Personal information
- Nickname: "Eddie Compo"
- Nationality: American
- Born: Edward Campagnuolo January 4, 1927 New Haven, Connecticut
- Died: January 3, 1998 (aged 70) Lake Worth, Florida
- Height: 5 ft 4 in (163 cm)
- Weight: Featherweight

Boxing career

Boxing record
- Wins: 74
- Win by KO: 13

= Eddie Campagnuolo =

American boxer

Eddie Campagnuolo, alias Eddie Compo, alias Edward Campagnuolo (January 4, 1927, or September 27 - January 3, 1998), was an American featherweight professional boxer from Connecticut.

==Personal life==
Eddie Campagnuolo was a native of New Haven, Connecticut. According to a 1951 Topps sports card, his birth date was January 4, 1927, but according to his Social Security Death Index listing, he was born on September 27, 1928, in New Haven, Connecticut, and died on January 3, 1998, in Lake Worth, Palm Beach, Florida. A graduate of Hill House High School in his home town, he worked as a caddy, delivery boy, and newsboy before going into boxing. Prior to his death, he lived in West Palm Beach, Florida.

==Professional career==
Campagnuolo was a small (5'4") featherweight, and not a big puncher. But beginning with his professional debut at the age of 17 in August 1944, Campagnuolo ran of a string of 25 consecutive wins in less than two years.

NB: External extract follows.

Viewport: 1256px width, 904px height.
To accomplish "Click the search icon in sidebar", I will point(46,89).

By September 1949, Campagnuolo had run his record to an impressive 57-1-3. It was then that he met the great Willie Pep in a bout for the world featherweight championship and lost by TKO in the 7th round. Campagnuolo fought until April 1955, then retired at the relatively young age of 28 years, having lost three of his last four fights.

Campagnuolo was trained by former New York and Connecticut featherweight pro Charlie Pilkington.

Campagnuolo's final record was 74 wins (13 by knockout) and 10 losses with 4 draws.